» What is required: Report only the number of lines in the data below that contain the string "info".
######
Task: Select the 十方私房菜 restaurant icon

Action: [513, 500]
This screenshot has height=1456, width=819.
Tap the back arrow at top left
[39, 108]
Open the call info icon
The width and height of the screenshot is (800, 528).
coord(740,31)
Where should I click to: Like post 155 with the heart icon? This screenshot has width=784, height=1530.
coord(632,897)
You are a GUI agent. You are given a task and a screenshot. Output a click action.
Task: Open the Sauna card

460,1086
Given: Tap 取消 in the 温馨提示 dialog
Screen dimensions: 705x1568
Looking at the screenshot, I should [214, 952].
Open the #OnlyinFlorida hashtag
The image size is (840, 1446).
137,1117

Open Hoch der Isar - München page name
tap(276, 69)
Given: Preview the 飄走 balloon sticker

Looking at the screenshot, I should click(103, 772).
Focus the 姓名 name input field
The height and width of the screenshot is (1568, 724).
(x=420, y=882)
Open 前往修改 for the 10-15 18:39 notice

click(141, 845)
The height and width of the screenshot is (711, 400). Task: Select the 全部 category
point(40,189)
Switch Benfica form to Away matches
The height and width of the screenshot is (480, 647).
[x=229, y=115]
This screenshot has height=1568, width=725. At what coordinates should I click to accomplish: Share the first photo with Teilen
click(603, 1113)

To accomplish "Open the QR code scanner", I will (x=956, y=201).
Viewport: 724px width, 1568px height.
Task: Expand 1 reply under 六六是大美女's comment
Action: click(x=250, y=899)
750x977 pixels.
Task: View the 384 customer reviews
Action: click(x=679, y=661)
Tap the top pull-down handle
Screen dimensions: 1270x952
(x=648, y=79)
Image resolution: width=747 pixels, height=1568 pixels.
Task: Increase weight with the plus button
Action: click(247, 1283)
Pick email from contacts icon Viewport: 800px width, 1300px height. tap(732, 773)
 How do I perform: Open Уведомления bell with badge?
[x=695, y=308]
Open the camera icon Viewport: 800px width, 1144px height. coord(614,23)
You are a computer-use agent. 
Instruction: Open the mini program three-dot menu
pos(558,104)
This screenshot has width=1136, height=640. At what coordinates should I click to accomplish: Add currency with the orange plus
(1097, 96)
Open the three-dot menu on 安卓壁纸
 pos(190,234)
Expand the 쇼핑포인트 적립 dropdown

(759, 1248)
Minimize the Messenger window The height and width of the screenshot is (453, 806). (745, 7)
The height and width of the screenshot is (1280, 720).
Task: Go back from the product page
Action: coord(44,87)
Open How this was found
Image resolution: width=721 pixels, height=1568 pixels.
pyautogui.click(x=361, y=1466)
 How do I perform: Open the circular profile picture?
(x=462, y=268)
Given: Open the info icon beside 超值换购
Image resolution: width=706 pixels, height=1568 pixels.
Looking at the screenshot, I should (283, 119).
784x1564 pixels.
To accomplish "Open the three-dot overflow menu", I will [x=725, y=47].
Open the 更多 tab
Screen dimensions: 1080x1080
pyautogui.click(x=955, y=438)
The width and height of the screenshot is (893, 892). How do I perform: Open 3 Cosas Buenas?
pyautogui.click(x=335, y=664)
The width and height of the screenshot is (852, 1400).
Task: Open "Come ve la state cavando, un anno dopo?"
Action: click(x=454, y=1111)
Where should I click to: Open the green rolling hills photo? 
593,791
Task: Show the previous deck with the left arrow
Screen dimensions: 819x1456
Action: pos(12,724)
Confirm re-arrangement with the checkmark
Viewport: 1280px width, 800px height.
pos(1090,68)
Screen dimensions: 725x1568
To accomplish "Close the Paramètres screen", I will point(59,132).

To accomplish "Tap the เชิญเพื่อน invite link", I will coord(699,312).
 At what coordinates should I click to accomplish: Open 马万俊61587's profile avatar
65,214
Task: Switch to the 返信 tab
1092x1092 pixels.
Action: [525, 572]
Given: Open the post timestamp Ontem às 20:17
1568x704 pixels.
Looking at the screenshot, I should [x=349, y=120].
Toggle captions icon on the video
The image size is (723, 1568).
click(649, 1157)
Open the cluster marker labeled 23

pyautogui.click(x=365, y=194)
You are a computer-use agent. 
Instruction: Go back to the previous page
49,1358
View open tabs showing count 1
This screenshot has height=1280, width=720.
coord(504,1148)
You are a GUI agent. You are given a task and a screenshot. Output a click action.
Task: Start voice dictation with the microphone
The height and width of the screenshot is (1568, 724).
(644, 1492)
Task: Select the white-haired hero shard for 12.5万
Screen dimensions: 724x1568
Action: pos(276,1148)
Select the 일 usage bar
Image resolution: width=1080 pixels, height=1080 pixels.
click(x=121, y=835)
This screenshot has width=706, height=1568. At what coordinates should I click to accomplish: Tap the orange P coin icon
######
» Exercise result: 2